A real world example will show that this rule makes sense: suppose you are climbing up a mountain and you are gaining elevation at a rate of 0.5 kilometers an hour. The temperature is lower at higher elevations; suppose the rate at which it decreases is 6 degrees per kilometer. How fast do you get colder? Well, we have to multiply: 6 degrees per kilometer times 0.5 kilometers per hour makes 3 degrees per hour. Every hour, you'll get three degrees colder. That is the heart of the chain rule.

In the modern treatment, the chain rule is seen as a formula for the derivative of the composition of two functions. Suppose the real-valued function f is defined on some open subset of the real numbers containing the number x, and g is defined on some open subset of the reals containing f(x).
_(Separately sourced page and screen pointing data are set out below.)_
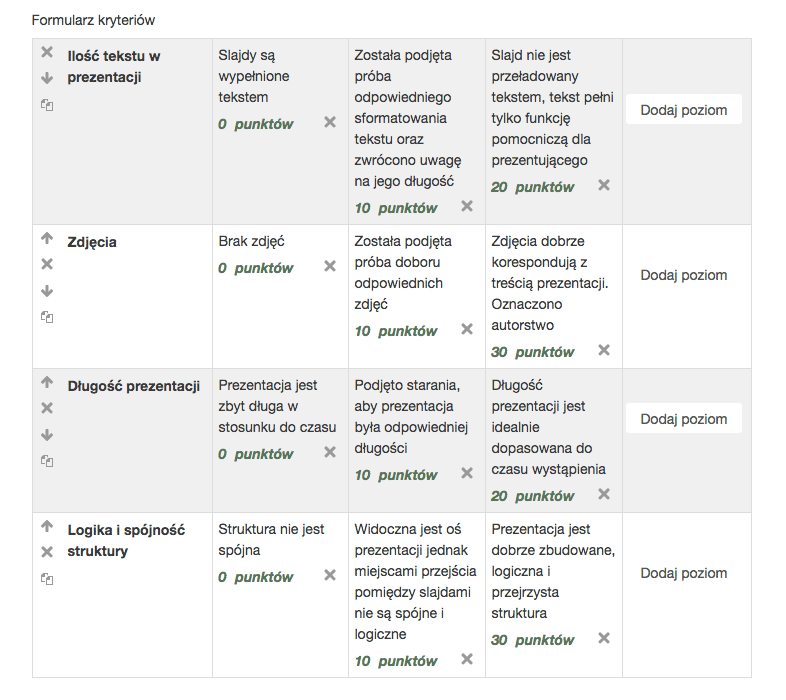Duplicate the 'Zdjęcia' criterion
Screen dimensions: 786x700
click(47, 317)

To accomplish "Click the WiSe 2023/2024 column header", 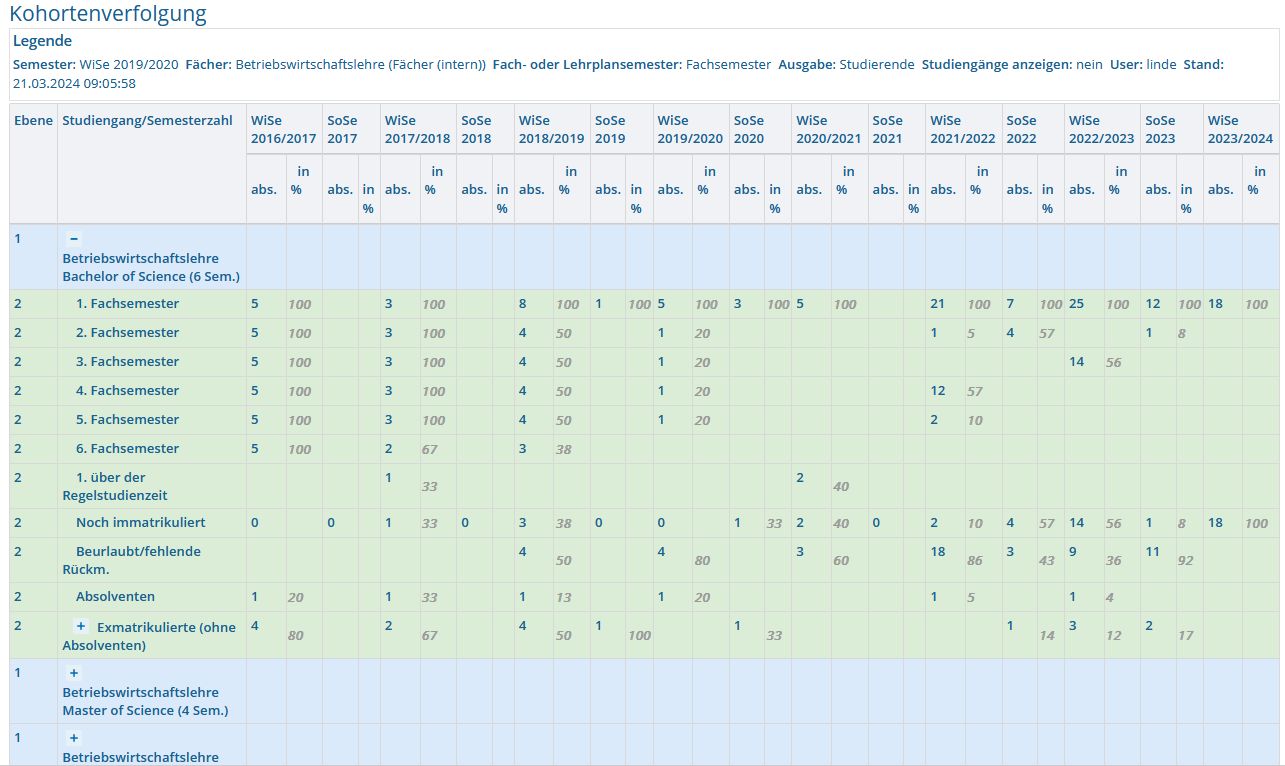I will [1240, 130].
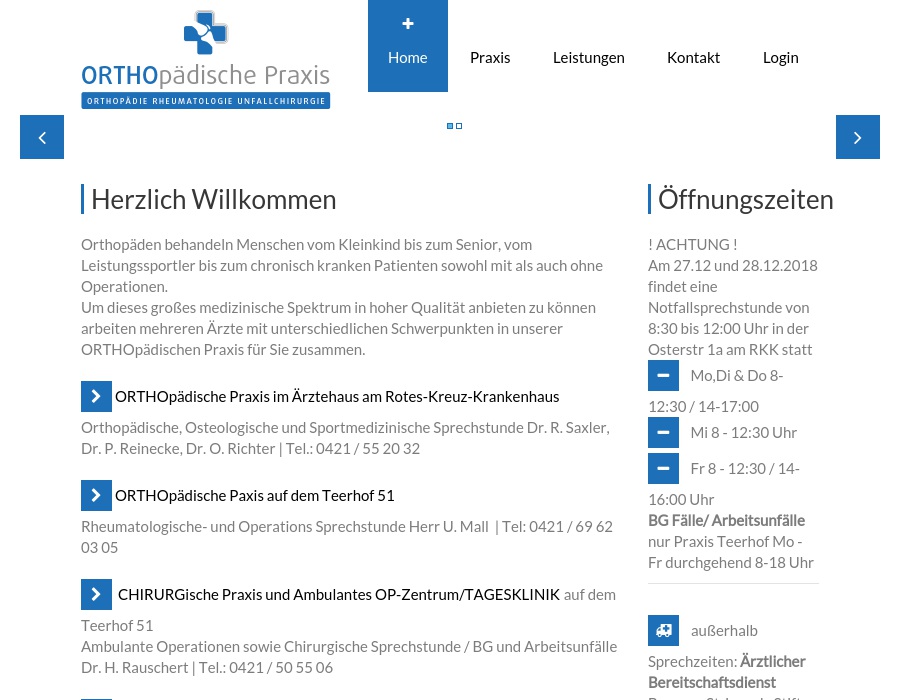Collapse the Mi 8 - 12:30 Uhr entry
900x700 pixels.
pyautogui.click(x=663, y=432)
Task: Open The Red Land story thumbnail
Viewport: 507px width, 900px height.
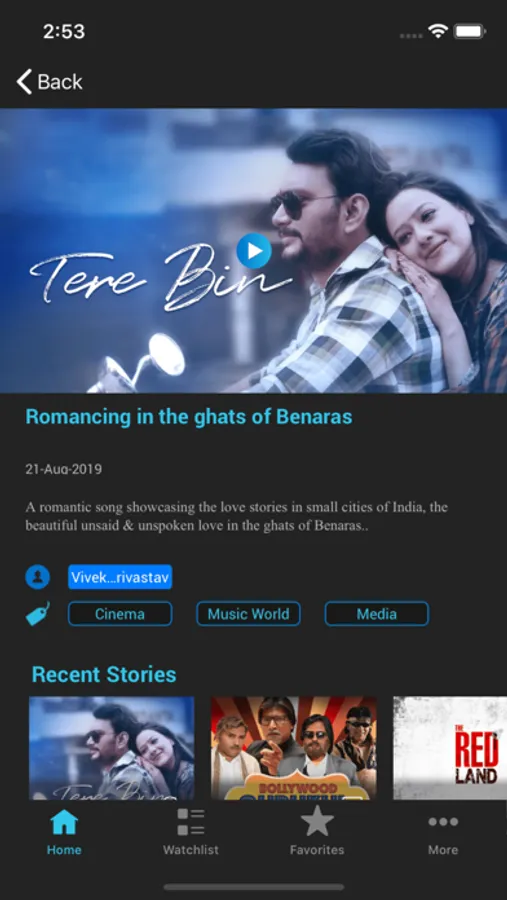Action: pyautogui.click(x=450, y=748)
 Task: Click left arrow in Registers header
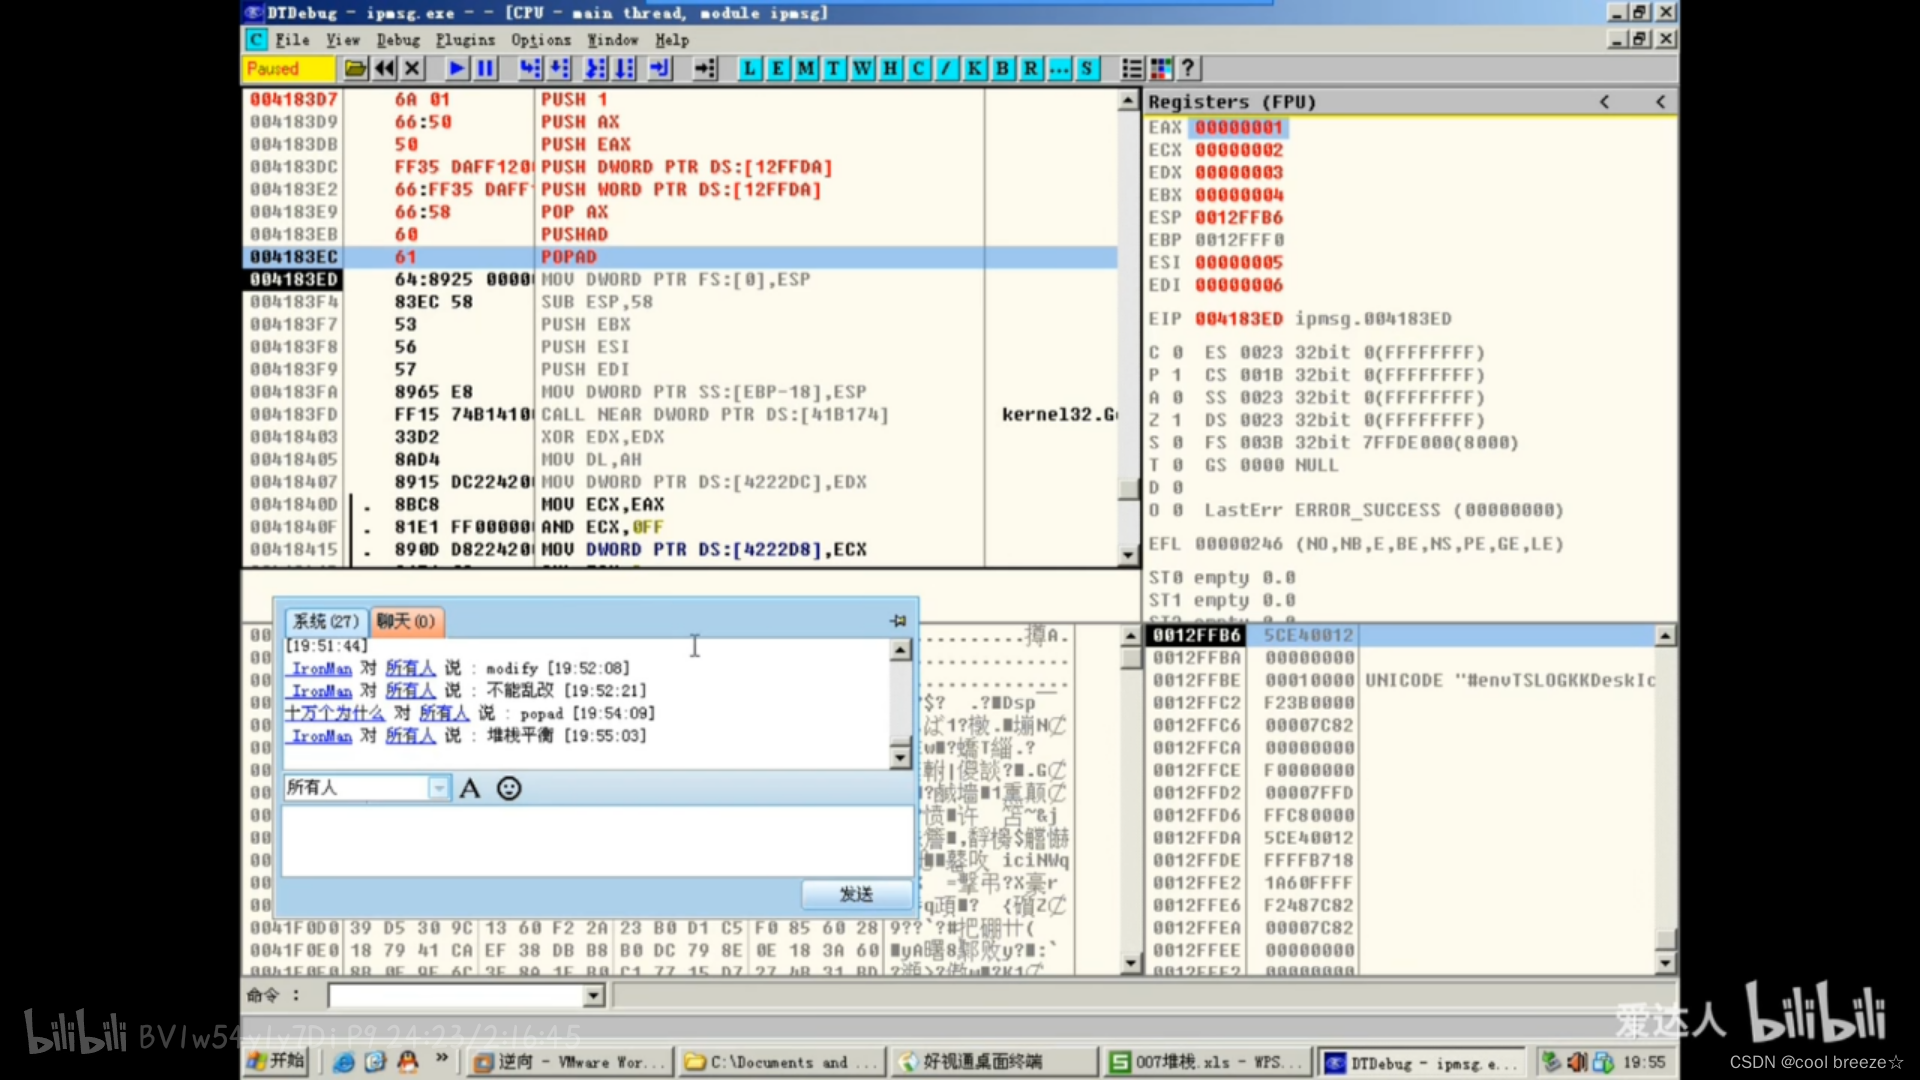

If f is differentiable at x and g is differentiable at f(x), then the composition g o f is differentiable at x and the derivative can be computed as

(g o f)'(x) = g'(f(x)) * f '(x)

For example, in order to differentiate

h(x) = sin(x2),

we write h(x) = g(f(x)) with g(u) = sin(u) and f(x) = x2 and the chain rule then yields

h'(x) = cos(x2) * 2x

since g'(u) = cos(u) and f '(x) = 2 x.

The chain rule is a fundamental property of all definitions of derivative and is therefore valid in much more general contexts. For instance, if E, F and G are Banach spaces (which includes Euclidean space) and f : E -> F and g : F -> G are functions, and if x is an element of E such that f is differentiable at x and g is differentiable at f(x), then the derivative of the composition g o f at the point x is given by

Dx(g o f) = Df(x)(g) o Dx(f)

Note that the derivatives here are linear maps and not numbers. If the linear maps are represented as matrices, the composition on the right hand side turns into a matrix multiplication.

A particularly nice formulation of the chain rule can be achieved in the most general setting: let M, N and P be Ck manifolds (or even Banach-manifolds) and let f : M -> N and g : N -> P be differentiable maps. The derivative of f, denoted by df, is then a map from the tangent bundle of M to the tangent bundle of N, and we may write

d(g o f) = dg o df

In this way, the formation of derivatives and tangent bundles is seen as a functor on the category of Ck manifolds.